I wanted to save the most important point I wanted to make for last. This has to do with medications. I really hope that all my readers take their meds as prescribed. But I also know that my friends to the south in the US face debilitating costs for medications. This is because drug companies are far less regulated in the US and can basically charge what they want. I encourage my Yankee friends who take any kind of prescription to go online and find Canadian pharmacies and send them a copy of your prescription and have them ship the medications to you. It is much cheaper this way and there is no difference in the meds.
I take a lot of meds, including some for cholesterol, diabetes, depression, a mood stabilizer plus antipsychotics in pill and injection form. I often think about a time around 34 years ago when I was living on my own. This was when I got complacent and really paid for it. First, I kept cancelling my psychiatrist appointments or sleeping in and I just stopped going. I was still taking medications, but there was no monitoring or counselling. After a period of beginning to wonder if I wasn’t over my mental illness and was healed, I lowered the dose of one of my medications. In a short time I became very ill. I was twice admitted to a psychiatric hospital and the second time I had to stay in that horrible, soul-sucking place for six long months being treated worse than a criminal. The staff never believed me when I said I was taking my medications and that they were working. They didn’t believe one of the better pills I had taken was simply reduced. They just treated me like a child and took me off all medications and the doctor put me on a bunch of pills that didn’t work at all. This was an incredibly horrible six months of my life down the drain, plus the time it took to recover from the abuse and maltreatment one suffers as a psychiatric patient.

★ ★ ★

### [Task brief]
Quote the passage on medications word for word, beginning at the words "I wanted to save" and stopping after "in the meds.".

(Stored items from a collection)
★ ★ ★

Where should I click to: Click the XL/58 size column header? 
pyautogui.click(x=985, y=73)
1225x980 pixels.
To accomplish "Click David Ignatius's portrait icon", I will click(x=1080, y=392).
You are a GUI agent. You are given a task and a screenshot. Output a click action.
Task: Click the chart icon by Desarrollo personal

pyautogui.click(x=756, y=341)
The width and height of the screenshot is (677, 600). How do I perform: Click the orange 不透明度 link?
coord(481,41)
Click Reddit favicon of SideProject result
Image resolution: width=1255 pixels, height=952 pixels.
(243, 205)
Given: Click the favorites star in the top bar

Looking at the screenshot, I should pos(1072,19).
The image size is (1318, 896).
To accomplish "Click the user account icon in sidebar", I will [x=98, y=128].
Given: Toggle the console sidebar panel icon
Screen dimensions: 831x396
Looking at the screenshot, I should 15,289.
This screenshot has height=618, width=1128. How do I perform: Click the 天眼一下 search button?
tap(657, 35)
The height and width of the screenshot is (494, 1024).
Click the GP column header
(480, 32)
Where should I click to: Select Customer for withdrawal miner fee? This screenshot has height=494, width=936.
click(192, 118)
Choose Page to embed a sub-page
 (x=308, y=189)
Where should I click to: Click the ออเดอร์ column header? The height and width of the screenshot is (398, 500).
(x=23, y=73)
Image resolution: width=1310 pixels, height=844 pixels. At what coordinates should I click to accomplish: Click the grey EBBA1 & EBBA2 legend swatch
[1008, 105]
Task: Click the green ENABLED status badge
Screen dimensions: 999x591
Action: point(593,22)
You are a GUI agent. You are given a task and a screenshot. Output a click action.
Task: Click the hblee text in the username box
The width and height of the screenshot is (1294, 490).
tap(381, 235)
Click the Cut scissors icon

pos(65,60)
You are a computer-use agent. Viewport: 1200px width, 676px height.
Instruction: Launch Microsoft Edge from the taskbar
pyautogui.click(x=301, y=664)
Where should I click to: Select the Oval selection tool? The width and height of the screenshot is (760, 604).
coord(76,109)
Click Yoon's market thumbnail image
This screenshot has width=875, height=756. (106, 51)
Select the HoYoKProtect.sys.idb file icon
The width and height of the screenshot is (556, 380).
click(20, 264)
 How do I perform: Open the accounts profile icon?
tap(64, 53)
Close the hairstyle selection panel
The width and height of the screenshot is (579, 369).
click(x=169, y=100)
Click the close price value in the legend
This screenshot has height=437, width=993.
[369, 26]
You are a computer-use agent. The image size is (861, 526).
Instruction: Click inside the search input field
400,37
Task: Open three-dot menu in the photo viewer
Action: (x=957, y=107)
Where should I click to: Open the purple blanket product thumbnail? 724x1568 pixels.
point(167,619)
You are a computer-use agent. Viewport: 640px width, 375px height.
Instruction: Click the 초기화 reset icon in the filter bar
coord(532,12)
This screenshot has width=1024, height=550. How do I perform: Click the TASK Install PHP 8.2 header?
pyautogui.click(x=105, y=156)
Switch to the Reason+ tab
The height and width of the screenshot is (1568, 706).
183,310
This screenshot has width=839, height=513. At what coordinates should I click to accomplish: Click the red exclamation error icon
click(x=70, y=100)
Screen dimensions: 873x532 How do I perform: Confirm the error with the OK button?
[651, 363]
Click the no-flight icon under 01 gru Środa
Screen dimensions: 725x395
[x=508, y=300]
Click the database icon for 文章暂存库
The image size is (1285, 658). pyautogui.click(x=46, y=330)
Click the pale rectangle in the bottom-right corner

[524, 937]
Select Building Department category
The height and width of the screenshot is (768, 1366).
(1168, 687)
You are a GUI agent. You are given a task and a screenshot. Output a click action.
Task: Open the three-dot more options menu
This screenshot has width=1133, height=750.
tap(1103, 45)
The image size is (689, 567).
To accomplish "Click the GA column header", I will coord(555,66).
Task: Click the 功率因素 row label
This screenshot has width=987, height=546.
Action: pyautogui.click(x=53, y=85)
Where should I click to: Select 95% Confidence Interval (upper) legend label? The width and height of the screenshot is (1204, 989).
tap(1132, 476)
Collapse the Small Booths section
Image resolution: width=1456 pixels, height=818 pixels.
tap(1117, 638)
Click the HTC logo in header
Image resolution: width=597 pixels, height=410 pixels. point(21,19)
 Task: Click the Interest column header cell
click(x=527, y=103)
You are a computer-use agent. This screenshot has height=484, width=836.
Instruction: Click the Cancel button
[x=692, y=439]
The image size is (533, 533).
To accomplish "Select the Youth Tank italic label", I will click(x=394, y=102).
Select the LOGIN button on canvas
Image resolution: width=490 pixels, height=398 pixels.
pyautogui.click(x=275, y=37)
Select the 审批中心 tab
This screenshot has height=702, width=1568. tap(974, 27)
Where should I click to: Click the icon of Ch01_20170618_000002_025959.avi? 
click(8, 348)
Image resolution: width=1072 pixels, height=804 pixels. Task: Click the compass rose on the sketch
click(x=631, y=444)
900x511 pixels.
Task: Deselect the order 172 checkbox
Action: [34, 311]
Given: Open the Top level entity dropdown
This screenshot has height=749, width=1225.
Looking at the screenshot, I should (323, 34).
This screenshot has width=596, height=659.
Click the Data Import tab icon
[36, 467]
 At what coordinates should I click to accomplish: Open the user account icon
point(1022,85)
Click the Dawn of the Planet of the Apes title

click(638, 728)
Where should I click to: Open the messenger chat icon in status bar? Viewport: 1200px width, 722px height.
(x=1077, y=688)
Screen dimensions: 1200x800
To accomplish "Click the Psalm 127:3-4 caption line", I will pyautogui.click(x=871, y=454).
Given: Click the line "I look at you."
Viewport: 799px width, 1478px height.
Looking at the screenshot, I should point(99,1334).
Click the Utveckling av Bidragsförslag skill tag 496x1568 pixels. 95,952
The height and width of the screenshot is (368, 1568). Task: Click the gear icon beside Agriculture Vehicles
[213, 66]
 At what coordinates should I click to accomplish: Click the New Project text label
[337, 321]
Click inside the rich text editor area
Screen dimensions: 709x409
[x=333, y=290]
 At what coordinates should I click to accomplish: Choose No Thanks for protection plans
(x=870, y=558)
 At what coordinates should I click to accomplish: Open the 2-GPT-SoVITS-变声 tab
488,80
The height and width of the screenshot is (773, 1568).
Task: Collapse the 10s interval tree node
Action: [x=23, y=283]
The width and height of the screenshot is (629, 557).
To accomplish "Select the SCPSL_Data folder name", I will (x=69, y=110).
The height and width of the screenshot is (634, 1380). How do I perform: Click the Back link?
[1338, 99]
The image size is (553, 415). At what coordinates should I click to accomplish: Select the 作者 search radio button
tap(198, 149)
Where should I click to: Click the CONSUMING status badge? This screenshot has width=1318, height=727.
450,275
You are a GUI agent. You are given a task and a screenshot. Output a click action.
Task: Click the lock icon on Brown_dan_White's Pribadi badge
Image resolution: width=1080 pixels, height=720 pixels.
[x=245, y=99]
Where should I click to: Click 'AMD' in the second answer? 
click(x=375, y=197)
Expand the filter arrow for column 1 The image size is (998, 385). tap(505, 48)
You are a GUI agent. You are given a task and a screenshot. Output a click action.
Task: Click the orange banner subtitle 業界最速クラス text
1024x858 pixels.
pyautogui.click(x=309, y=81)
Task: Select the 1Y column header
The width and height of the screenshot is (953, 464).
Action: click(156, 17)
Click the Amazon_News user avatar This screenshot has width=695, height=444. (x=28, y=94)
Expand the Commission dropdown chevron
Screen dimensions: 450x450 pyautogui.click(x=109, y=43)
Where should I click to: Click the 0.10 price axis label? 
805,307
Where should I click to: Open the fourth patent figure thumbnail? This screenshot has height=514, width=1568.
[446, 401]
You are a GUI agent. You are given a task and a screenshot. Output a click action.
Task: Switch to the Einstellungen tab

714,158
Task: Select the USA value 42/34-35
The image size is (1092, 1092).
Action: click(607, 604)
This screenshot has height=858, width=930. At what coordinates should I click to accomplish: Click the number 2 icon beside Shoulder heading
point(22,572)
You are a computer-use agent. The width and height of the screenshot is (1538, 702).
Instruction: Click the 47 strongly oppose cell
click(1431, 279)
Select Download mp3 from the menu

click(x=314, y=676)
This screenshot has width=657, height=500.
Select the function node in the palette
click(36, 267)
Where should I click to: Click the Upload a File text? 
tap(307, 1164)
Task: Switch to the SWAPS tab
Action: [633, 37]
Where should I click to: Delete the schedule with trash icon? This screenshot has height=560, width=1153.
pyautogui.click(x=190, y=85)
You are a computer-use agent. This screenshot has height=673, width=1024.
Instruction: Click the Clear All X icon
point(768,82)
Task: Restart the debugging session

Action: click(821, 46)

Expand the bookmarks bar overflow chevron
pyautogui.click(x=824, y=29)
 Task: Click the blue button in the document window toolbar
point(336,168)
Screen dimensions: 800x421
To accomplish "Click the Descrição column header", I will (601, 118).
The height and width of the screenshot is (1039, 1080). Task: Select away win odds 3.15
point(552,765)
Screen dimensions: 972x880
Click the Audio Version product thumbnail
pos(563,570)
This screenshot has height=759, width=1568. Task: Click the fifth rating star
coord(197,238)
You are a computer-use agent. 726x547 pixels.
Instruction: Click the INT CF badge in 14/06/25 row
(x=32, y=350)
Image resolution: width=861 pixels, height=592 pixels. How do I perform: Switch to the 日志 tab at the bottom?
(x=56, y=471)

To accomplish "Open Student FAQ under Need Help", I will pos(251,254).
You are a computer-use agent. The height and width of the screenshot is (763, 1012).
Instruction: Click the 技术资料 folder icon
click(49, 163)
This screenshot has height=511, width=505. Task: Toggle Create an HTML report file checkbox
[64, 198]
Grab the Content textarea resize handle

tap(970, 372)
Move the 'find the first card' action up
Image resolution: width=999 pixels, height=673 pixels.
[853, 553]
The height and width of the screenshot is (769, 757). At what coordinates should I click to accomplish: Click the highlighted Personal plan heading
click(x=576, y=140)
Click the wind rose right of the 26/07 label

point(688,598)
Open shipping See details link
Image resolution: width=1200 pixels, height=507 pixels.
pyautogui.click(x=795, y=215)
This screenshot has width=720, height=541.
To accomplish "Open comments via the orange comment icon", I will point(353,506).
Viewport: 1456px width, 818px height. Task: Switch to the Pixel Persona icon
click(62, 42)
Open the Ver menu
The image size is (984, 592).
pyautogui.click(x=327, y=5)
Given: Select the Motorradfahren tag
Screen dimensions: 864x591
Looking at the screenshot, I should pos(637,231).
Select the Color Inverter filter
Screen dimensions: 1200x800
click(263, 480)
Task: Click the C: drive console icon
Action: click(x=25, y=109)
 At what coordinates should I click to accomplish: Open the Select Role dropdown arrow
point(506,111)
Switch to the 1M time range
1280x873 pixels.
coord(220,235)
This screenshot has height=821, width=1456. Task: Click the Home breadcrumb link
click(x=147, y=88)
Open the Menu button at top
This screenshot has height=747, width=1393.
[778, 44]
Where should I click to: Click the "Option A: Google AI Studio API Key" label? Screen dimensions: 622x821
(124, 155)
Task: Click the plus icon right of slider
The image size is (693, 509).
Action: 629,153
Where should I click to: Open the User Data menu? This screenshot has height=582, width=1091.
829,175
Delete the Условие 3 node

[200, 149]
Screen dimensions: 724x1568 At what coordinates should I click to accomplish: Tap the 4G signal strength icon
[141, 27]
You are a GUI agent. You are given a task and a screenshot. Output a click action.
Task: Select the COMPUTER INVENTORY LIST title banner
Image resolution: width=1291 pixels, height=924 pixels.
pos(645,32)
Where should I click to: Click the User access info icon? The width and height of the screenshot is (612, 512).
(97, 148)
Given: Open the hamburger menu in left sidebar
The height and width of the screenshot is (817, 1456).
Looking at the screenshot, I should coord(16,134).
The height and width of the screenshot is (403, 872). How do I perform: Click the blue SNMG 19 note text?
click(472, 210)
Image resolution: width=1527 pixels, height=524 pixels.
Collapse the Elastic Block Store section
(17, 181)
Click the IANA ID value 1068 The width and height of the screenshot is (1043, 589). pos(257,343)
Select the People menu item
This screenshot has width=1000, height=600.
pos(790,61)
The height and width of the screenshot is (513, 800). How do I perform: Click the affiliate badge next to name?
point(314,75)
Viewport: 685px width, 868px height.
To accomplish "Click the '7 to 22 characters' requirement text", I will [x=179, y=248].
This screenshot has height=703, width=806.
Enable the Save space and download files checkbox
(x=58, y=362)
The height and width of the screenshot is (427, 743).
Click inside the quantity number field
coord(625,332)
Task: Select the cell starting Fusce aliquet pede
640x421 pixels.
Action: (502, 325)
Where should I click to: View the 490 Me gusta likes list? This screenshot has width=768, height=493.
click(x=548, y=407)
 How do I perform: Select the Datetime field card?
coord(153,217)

★ ★ ★

### [Task answer]
I wanted to save the most important point I wanted to make for last. This has to do with medications. I really hope that all my readers take their meds as prescribed. But I also know that my friends to the south in the US face debilitating costs for medications. This is because drug companies are far less regulated in the US and can basically charge what they want. I encourage my Yankee friends who take any kind of prescription to go online and find Canadian pharmacies and send them a copy of your prescription and have them ship the medications to you. It is much cheaper this way and there is no difference in the meds.